I have since researched further into the situation, heard countless of harsh, accusing (though admittedly well-argued) opinions, read it from the flipside of the coin, and i have to be honest here:

my opinion has not changed

I certainly agree that he made a grave mistake in not consulting with church leaders before releasing statements of such a heavy matter, but I still feel that the reporter took much of what he said out of context and used it as an opportunity, as have so many others, to paint Latter-Day Saints in a negative light.

Again, maybe I'm biased, and I know that I would not be alone in saying this, but this man has literally changed my life.  Without his help, I would never have had the courage to become a proactive force for good in the life of my close friend who chose to get baptized.  I attribute everything I learned to help in that situation to him and the Spirit of Heavenly Father.  Because of this, I have an extreme moral dilemma in believing that somebody so in tune with the Spirit and blessed with the ability to change lives because of it would even have opinions quite as extreme and controversial as what appeared in the Washington Post.  Even if he does actually hold a basic opinion of what was written, Brother Bott is no stranger to the Spotlight, and I also have a hard time believing that he would be so careless as to say something that he knew would bring these ramifications upon himself and the image of the church.   

I do not personally believe that Bott meant for his statements or opinions, whatever they may actually be, to be passed off as an official church stance.  But as it is so easy for the world to view any statement made by a member of the church as doctrine, he definitely should have thought before saying anything.  I will agree with some of you there.

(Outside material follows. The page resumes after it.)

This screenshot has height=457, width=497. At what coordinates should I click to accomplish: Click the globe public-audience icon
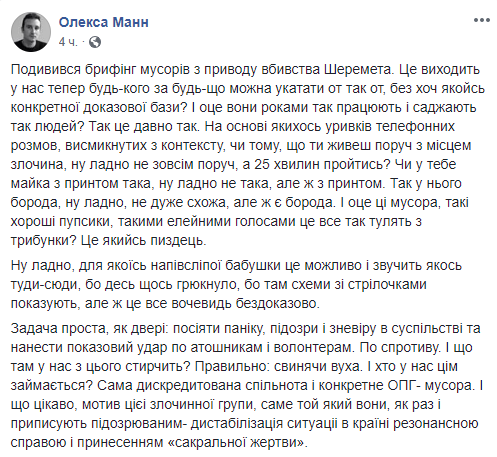coord(95,42)
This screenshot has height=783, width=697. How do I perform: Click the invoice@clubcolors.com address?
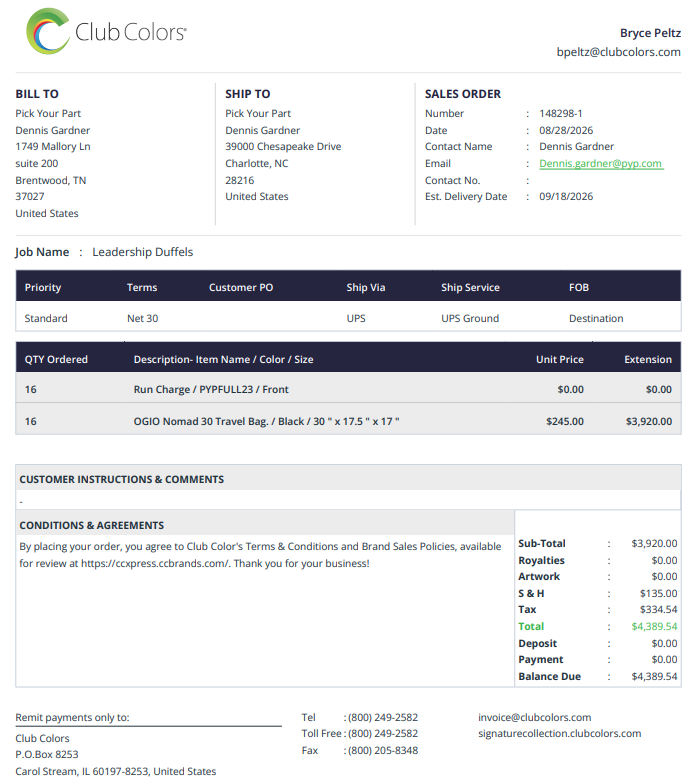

But I think this comes down to is that his mistake was not in what he said, but that he said anything at all. Everyone is entitled to their opinions, as I am now sharing mine with you on this blog. But if opinions fall into the wrong hands, they can destroy lives and reputations and have an effect above and beyond what was ever intended. We've all speculated on the issue of why African Americans went so long on the Priesthood, and some of us arrive on personal explanations as to why this might be, as Bott has. I believe that Bott has an opinion on the subject, but he knows just as well as the rest of us that nobody knows for sure and never will in this life, and this is where the reporter must take the responsibility for misrepresenting what he said.

What we have now is a great man who I'm certain is deeply humiliated by a situation that got out of control.  I feel that if the article was actually accurate, he would have no shame in saying so and would fully accept the consequences, which he's having to suffer anyway.  But instead, he is asking us to think hard and prayerfully about whether or not we truly believe that he would say something like that, and I for one do not. 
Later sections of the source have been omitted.